Tuesday, May 13, 2025

AI Is Artificial And Un-Intelligent

 Mind the hype.

The research tasked the Large Language Model (LLM) Mixtral with grading written responses to middle school homework. Rather than feeding the LLM a human-created rubric, as is usually done in these studies, the UG team tasked Mixtral with creating its own grading system. The results were abysmal.
The LLM graded the work correctly 33.5% of the time. "Even when supplied with a human rubric, the model had an accuracy rate of just over 50 percent."

What’s going on?
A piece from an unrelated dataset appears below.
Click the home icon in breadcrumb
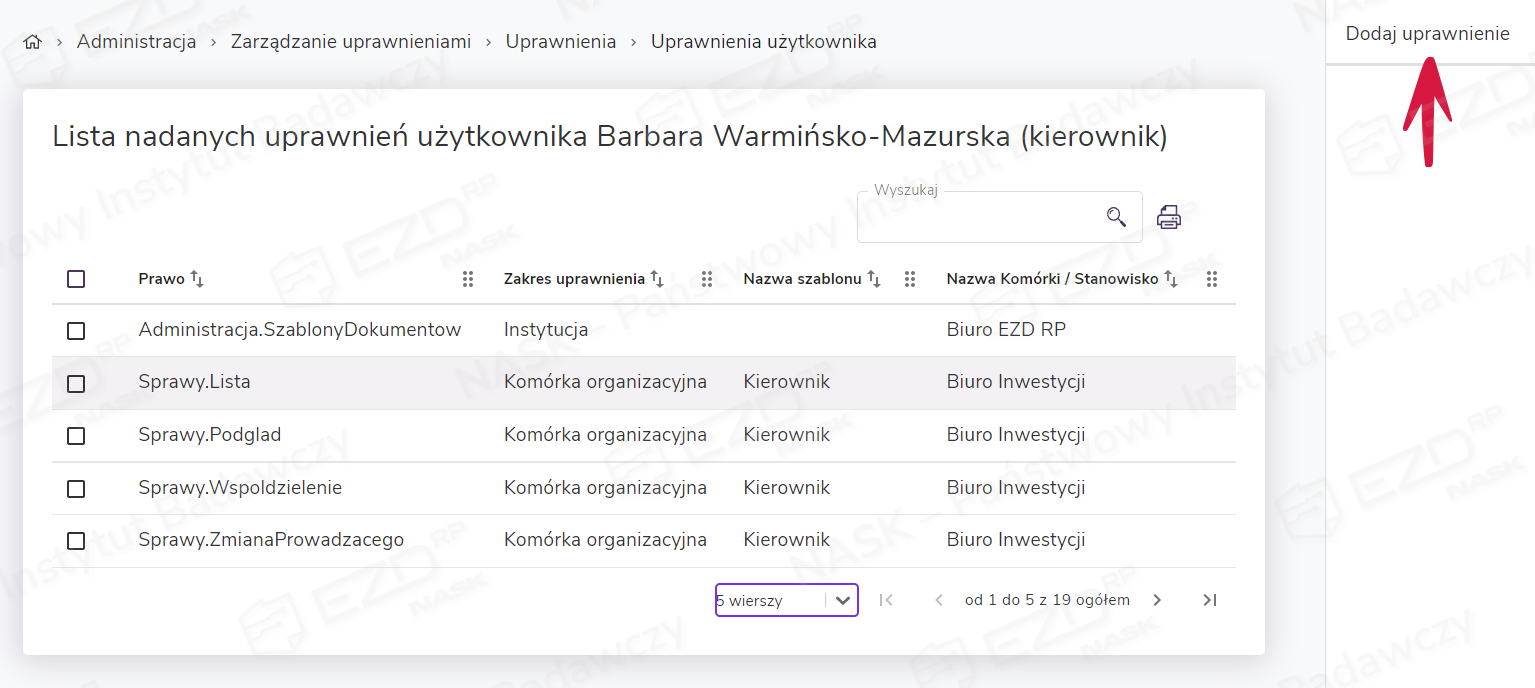Screen dimensions: 1535x688 [x=32, y=42]
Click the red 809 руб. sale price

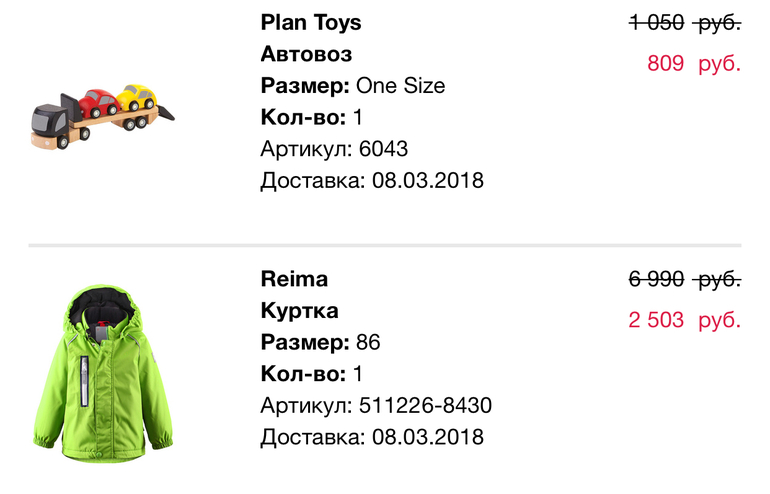point(693,64)
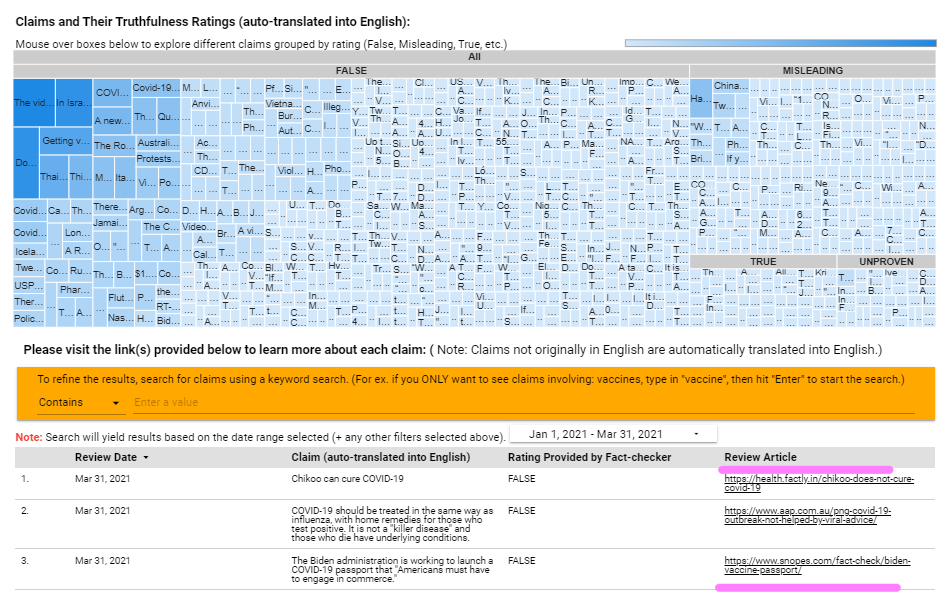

Follow the money.
While LLMs can adapt quickly to scoring tasks, they often resort to shortcuts, bypassing deeper logical reasoning expected in human grading," wrote the researchers.

"Students could mention a temperature increase, and the large language model interprets that all students understand the particles are moving faster when temperatures rise," said Xiaoming Zhai, one of the UG researchers. "But based upon the student writing, as a human, we’re not able to infer whether the students know whether the particles will move faster or not."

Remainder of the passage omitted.